Monsieur le Président, je suis toujours heureux d'intervenir à la Chambre pour ajouter mes réflexions sur une question donnée. Après avoir lu le titre du projet de loi S-2, bien des gens pourraient penser qu'il s'agit d'un projet de loi plutôt terne et ennuyant, mais, comme je l'ai précisé dans ma question à l'intention du secrétaire parlementaire, les détails sont en fait très importants.

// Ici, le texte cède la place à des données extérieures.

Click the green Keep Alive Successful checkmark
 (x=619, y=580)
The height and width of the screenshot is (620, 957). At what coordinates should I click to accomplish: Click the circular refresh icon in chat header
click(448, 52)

Selon moi, compte tenu de la structure de notre système, nous n'accordons pas une assez grande attention aux dispositions réglementaires. Les Canadiens seraient surpris de constater à quel point notre société est réglementée, et pas seulement à Ottawa, mais aussi à l'étranger, et tous ces règlements ont une incidence sur la vie des Canadiens. Cela se produit à l'échelle nationale, ce dont nous parlons principalement ce matin, mais aussi à l'échelle provinciale et municipale. Notre vie quotidienne à tous est régie par des règlements.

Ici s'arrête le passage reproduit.